Below are records with pictures in them; print them exactly, omitting the pictures.
[WORKING DATA — start]
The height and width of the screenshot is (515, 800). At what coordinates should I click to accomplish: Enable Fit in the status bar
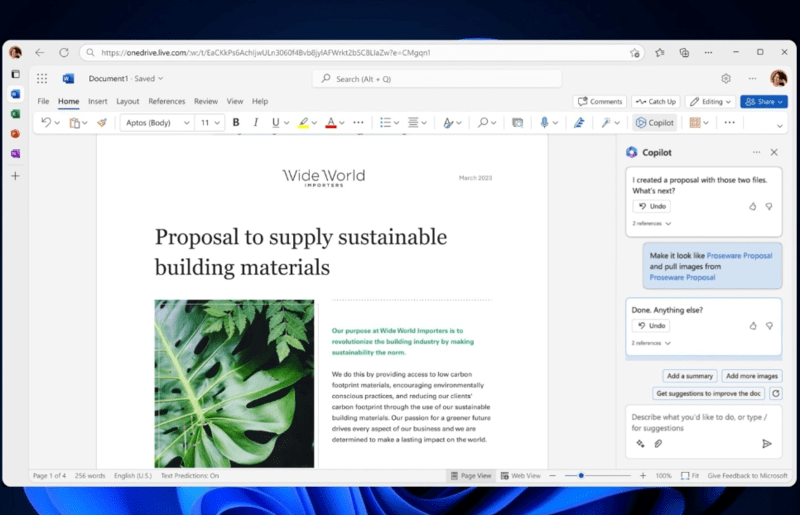click(690, 476)
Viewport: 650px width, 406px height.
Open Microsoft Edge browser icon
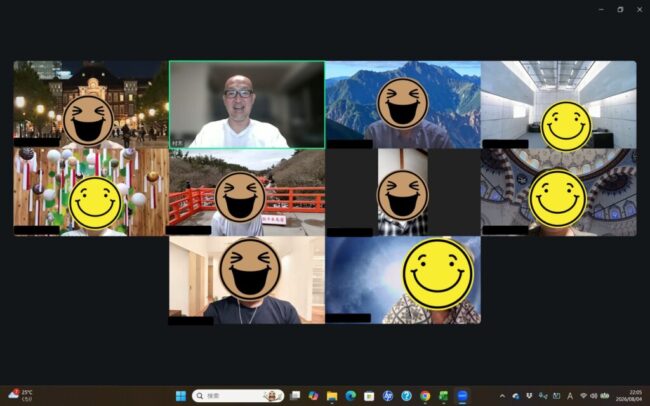pyautogui.click(x=351, y=396)
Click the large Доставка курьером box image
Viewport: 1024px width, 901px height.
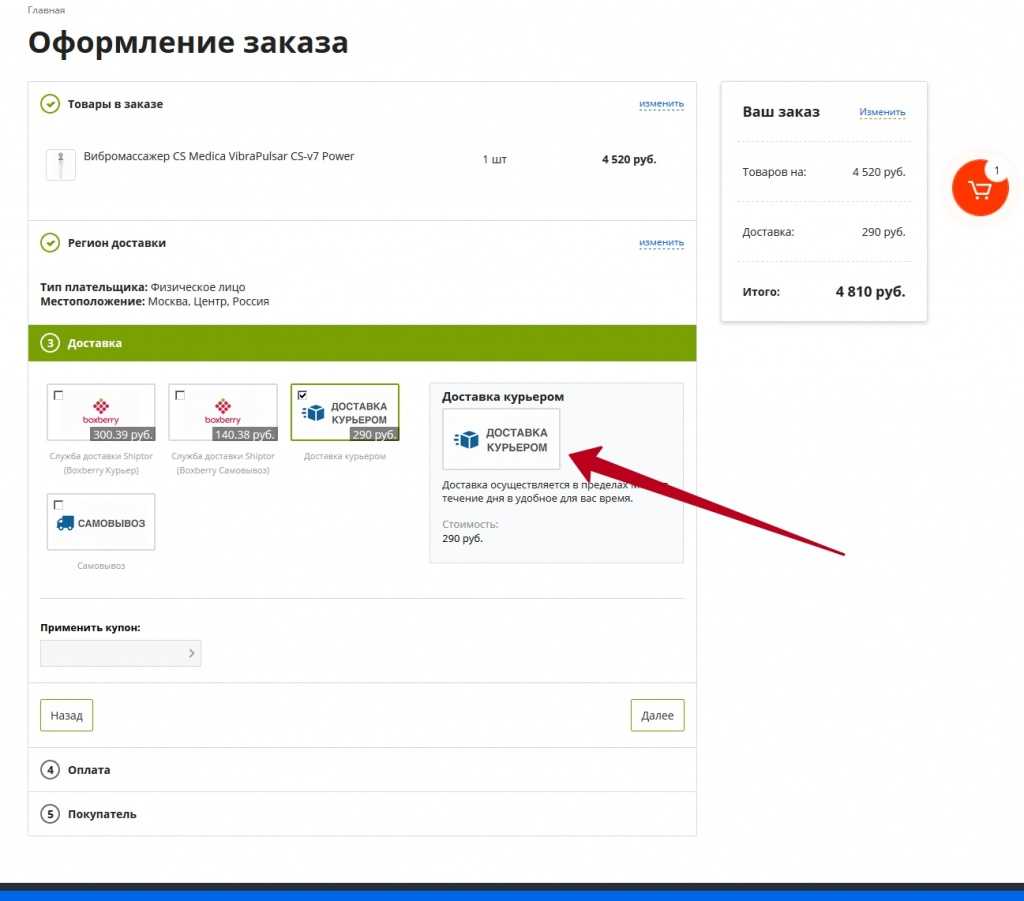tap(501, 439)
[WORKING DATA — finish]
» **WRITTEN ANSWER**
The height and width of the screenshot is (515, 800). At what coordinates should I click to accomplish: Enable Fit in the status bar
click(690, 476)
Viewport: 650px width, 406px height.
Open Microsoft Edge browser icon
pyautogui.click(x=351, y=396)
Click the large Доставка курьером box image
Viewport: 1024px width, 901px height.
tap(501, 439)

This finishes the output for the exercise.